**TEXT TO READ:**
Figure 7. Depth a), event weight b), and the number of associated stations c) as a function of time for the v₁c₄ XSEL events. The start of seismic activity and the mainshock are presented by red and black vertical lines,  respectively. The XSEL event matching aftershocks in the REB are highlighted by red circles.

 

            Relative location of the XSEL events for v₁c₄ and v₂c₄ is shown in Figure 8. For the strict version the footprint is smaller than for the weak one as defined by the search radii. There are three different periods: Q1/2013133-Q3/2013139, Q4/2013149-Q1/2013144, and Q2/2013144-Q4/2013146.  Overall, the ME are to the south of the mainshock and there are not too many XSEL events above 55° N despite the search area covers this part of the observed seismicity and some immediate aftershocks also were located in this part of the plate. The events before the mainshock do not reveal any specific gravity points with very high density, but their density within the area occupied by the northern MEs is relatively low during the pre-mainshock period for both strict and weak versions. The pure XSEL events after the mainshock also dispersed over the search area, but those matching the REB are close to them and concentrate near the northern MEs and the mainshock.

**WORK INSTRUCTIONS:**
1. In the passage on the XSEL events, repeat word for word the part from "Figure 7. Depth" up to and including "by red circles.".
2. Name every quantity that Figure 7 in the passage on the XSEL events plots as a function of time.
The lines after this point are separate material, unrelated to the passage on the XSEL events.

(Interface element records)
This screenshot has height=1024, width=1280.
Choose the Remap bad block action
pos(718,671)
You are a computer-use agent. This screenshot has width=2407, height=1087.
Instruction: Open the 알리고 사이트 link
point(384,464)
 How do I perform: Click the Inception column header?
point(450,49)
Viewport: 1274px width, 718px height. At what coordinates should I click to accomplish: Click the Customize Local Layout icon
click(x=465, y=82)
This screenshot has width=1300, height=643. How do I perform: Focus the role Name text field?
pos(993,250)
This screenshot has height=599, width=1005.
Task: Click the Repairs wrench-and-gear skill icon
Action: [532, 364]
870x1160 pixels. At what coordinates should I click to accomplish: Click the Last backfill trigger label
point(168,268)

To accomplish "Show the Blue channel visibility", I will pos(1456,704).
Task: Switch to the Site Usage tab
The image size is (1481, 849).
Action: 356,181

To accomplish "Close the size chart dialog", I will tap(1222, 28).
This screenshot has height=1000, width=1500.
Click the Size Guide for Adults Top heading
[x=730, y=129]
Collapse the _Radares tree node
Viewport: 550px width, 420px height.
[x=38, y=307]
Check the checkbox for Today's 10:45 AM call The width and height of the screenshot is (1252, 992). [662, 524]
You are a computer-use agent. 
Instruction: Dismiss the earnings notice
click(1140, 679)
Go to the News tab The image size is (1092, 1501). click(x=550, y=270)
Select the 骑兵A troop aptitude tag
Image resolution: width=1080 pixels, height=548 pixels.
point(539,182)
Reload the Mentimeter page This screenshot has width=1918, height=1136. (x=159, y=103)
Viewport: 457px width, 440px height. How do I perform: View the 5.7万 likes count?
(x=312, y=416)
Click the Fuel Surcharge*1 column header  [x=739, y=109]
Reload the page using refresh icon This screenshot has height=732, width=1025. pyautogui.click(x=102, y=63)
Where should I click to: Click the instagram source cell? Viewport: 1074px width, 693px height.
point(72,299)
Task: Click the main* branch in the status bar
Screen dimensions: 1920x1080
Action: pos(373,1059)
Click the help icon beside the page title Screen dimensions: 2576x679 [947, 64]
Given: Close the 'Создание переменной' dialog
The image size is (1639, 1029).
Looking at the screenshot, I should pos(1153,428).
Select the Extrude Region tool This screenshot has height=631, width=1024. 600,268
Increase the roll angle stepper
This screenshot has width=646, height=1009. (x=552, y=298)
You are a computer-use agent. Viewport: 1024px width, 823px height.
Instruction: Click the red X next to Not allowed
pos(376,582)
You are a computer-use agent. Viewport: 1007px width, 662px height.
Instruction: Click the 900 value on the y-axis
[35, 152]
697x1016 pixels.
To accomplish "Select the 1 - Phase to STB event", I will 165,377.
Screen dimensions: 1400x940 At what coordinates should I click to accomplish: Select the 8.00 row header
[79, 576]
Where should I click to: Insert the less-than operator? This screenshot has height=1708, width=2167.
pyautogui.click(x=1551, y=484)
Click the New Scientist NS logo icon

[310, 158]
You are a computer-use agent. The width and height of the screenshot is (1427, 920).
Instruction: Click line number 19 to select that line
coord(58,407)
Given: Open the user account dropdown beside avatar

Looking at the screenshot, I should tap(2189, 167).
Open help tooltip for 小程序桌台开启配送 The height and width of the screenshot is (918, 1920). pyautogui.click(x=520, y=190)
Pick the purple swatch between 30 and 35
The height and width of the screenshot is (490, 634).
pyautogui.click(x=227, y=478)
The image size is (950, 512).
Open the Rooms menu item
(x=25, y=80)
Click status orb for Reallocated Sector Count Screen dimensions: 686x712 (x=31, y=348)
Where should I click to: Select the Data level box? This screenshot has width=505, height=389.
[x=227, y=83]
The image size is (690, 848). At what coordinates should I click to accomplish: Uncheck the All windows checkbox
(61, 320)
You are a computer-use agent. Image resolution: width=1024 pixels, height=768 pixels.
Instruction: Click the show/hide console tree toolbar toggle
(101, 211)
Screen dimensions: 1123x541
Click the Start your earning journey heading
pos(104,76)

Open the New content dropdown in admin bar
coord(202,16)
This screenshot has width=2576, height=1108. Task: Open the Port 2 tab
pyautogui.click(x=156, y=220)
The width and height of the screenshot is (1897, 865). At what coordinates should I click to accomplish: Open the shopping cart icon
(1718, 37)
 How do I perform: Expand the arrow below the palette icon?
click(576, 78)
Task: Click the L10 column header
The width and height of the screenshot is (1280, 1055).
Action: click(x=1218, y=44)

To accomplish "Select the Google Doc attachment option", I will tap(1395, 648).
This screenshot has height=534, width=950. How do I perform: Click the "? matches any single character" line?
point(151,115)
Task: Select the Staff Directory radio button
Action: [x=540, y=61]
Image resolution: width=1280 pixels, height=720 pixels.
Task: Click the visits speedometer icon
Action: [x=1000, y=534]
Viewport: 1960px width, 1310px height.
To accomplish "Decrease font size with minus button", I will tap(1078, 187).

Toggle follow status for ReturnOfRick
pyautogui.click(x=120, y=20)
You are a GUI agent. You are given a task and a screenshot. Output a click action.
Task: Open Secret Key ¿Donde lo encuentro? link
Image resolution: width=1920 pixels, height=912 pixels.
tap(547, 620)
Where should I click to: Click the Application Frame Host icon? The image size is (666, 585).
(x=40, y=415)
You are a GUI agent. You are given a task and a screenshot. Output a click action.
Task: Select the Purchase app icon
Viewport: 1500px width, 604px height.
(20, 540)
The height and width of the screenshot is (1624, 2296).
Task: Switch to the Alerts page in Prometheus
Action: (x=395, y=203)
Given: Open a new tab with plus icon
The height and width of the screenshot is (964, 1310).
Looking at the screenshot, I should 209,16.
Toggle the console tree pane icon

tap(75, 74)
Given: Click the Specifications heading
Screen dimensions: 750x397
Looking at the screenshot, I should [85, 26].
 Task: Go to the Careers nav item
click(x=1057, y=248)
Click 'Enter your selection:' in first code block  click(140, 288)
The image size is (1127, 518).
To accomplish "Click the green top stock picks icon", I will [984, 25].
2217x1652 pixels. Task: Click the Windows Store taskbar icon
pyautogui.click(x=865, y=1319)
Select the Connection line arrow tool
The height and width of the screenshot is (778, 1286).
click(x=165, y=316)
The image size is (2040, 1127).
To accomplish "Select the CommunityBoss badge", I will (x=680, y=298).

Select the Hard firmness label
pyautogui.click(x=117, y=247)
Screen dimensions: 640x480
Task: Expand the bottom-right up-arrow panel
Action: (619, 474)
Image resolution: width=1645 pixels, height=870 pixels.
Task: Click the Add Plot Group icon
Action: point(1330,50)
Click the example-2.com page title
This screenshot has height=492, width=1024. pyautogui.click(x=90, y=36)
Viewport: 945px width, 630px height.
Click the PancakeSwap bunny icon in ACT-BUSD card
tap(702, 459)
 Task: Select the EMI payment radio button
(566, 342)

**TASK ANSWERS:**
1.
Figure 7. Depth a), event weight b), and the number of associated stations c) as a function of time for the v₁c₄ XSEL events. The start of seismic activity and the mainshock are presented by red and black vertical lines,  respectively. The XSEL event matching aftershocks in the REB are highlighted by red circles.

2. Depth, event weight, and the number of associated stations.